REQUIREMENT: Give back the full listing that follows exactly as it reads.

+ + + + + + +

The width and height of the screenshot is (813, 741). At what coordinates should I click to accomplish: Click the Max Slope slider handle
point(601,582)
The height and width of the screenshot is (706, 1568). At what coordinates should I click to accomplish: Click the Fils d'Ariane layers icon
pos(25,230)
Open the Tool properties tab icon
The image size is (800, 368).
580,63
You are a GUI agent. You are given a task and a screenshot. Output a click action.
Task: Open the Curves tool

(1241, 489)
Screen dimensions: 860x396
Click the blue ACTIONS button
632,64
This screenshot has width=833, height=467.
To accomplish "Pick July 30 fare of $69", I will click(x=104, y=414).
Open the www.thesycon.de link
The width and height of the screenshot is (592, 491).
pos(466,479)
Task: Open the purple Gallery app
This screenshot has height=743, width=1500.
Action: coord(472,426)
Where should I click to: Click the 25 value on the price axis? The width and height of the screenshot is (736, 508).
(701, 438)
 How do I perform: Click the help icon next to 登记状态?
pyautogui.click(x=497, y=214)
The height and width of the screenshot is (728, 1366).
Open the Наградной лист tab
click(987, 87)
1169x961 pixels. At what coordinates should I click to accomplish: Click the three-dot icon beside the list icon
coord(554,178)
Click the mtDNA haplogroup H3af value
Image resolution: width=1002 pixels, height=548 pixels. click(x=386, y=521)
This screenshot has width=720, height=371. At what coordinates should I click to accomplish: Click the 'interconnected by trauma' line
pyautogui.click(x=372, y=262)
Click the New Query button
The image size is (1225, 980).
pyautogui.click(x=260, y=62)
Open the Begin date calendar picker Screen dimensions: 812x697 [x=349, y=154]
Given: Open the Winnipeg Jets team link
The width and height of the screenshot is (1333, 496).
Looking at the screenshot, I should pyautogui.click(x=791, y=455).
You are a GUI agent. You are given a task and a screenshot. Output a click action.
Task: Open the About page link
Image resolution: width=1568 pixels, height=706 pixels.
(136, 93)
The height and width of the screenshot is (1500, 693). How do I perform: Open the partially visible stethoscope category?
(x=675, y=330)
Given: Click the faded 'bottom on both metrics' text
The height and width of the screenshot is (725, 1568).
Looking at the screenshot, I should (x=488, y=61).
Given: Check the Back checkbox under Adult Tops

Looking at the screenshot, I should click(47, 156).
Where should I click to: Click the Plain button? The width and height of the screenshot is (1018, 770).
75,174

+ + + + + + +

EXERCISE ANSWER:
The width and height of the screenshot is (813, 741). At what coordinates should I click to accomplish: Click the Max Slope slider handle
point(601,582)
The height and width of the screenshot is (706, 1568). At what coordinates should I click to accomplish: Click the Fils d'Ariane layers icon
pos(25,230)
Open the Tool properties tab icon
The image size is (800, 368).
580,63
You are a GUI agent. You are given a task and a screenshot. Output a click action.
Task: Open the Curves tool

(1241, 489)
Screen dimensions: 860x396
Click the blue ACTIONS button
632,64
This screenshot has width=833, height=467.
To accomplish "Pick July 30 fare of $69", I will click(x=104, y=414).
Open the www.thesycon.de link
The width and height of the screenshot is (592, 491).
pos(466,479)
Task: Open the purple Gallery app
This screenshot has height=743, width=1500.
Action: coord(472,426)
Where should I click to: Click the 25 value on the price axis? The width and height of the screenshot is (736, 508).
(701, 438)
 How do I perform: Click the help icon next to 登记状态?
pyautogui.click(x=497, y=214)
The height and width of the screenshot is (728, 1366).
Open the Наградной лист tab
click(987, 87)
1169x961 pixels. At what coordinates should I click to accomplish: Click the three-dot icon beside the list icon
coord(554,178)
Click the mtDNA haplogroup H3af value
Image resolution: width=1002 pixels, height=548 pixels. click(x=386, y=521)
This screenshot has width=720, height=371. At what coordinates should I click to accomplish: Click the 'interconnected by trauma' line
pyautogui.click(x=372, y=262)
Click the New Query button
The image size is (1225, 980).
pyautogui.click(x=260, y=62)
Open the Begin date calendar picker Screen dimensions: 812x697 [x=349, y=154]
Given: Open the Winnipeg Jets team link
The width and height of the screenshot is (1333, 496).
Looking at the screenshot, I should pyautogui.click(x=791, y=455).
You are a GUI agent. You are given a task and a screenshot. Output a click action.
Task: Open the About page link
Image resolution: width=1568 pixels, height=706 pixels.
(136, 93)
The height and width of the screenshot is (1500, 693). How do I perform: Open the partially visible stethoscope category?
(x=675, y=330)
Given: Click the faded 'bottom on both metrics' text
The height and width of the screenshot is (725, 1568).
Looking at the screenshot, I should (x=488, y=61).
Given: Check the Back checkbox under Adult Tops

Looking at the screenshot, I should click(47, 156).
Where should I click to: Click the Plain button? The width and height of the screenshot is (1018, 770).
75,174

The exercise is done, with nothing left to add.